Here is another little oil painting from my miniature series. The little "hummingbird" is sitting on a branch and is bright and colorful. They are beautiful birds. Last week I witnessed one terrorizing another smaller sized "hummingbird" that got too close to the feeder. I had just put fresh sugar water in the feeder and he must have been standing guard. He actually had pinned the other "hummingbird" down in my lawn and was poking it with his long beak. I couldn't believe my eyes.....so I banged on the window a little bit until it let the other one go and then they both flew off. They are quite territorial. I am not sure they were "Anna's hummingbirds" though because it happened so fast. Sometimes with the bright glaring Arizona sun, you can't see all the beautiful colors in their feathers. They are best photographed in the early morning hours.
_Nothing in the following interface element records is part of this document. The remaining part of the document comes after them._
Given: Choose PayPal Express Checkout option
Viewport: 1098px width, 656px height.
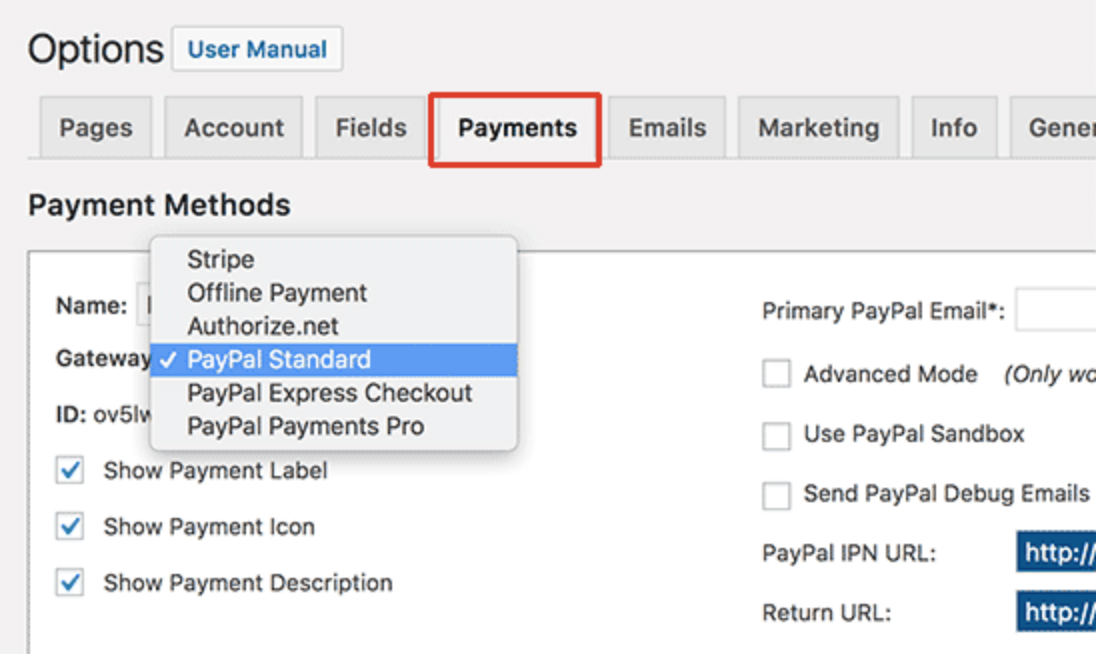Looking at the screenshot, I should (x=329, y=393).
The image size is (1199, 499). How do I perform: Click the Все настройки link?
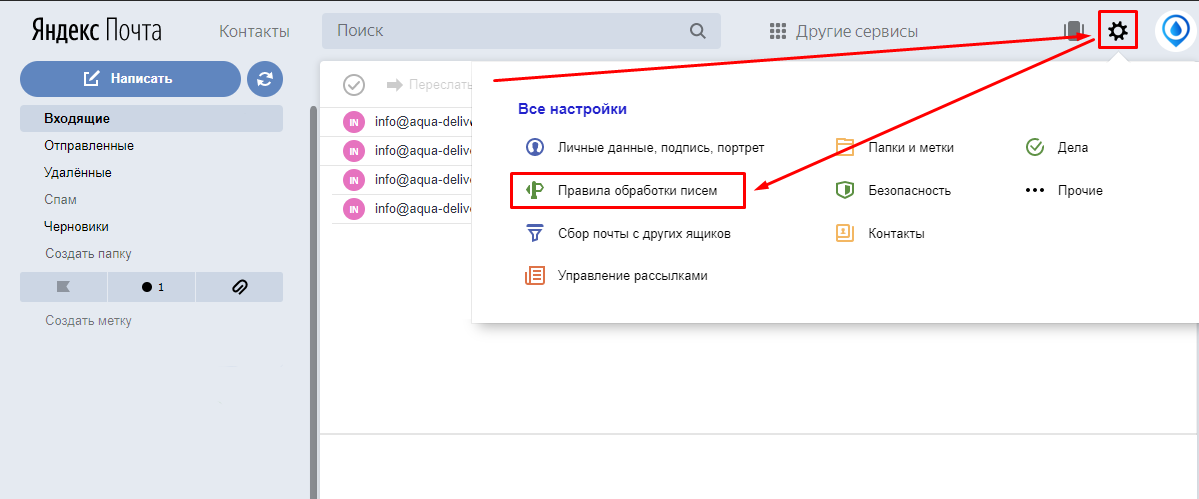(572, 109)
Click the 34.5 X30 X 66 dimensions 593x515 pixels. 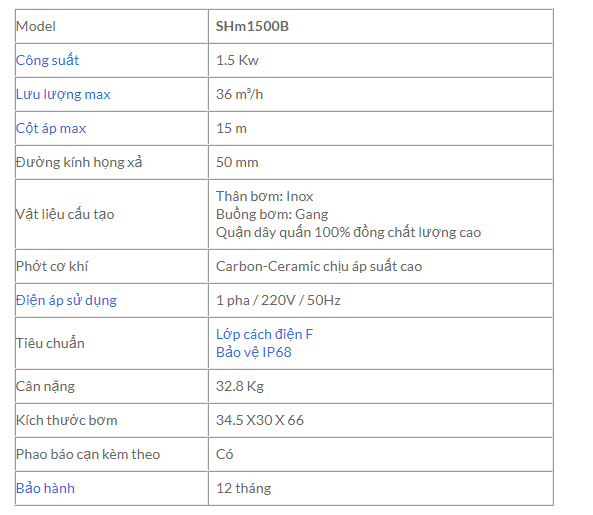[260, 420]
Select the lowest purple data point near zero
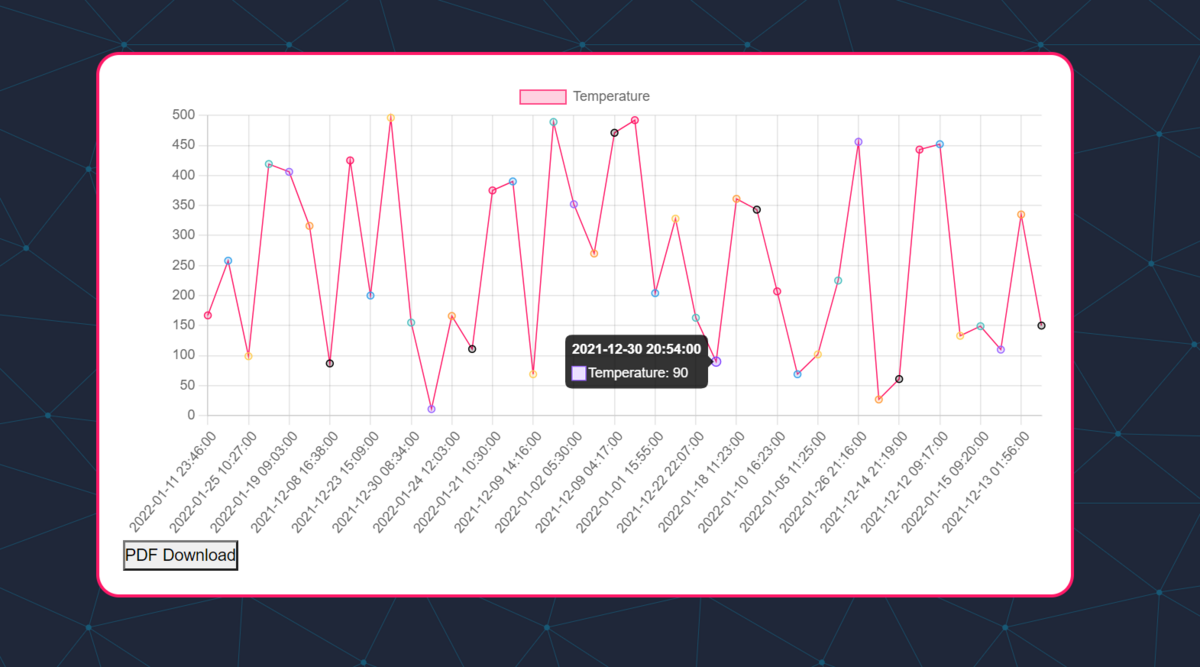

Unlike most hummingbirds, the male Anna's Hummingbird sings during courtship. The song is thin and squeaky. During the breeding season, males can be observed performing a remarkable display, called a display dive, on their territories. The males also use the dive display to drive away rivals or intruders of other species. When a female flies onto a male's territory, he rises up approximately 30 metres (98 ft) before diving over the recipient. As he approaches the bottom of the dive the males reach an average speed of 27 m/s, which is 385 body lengths per second. At the bottom of the dive the male travels 23 metres per second (51 mph), and produces a loud sound described by some as an "explosive squeak" with his outer tail-feathers.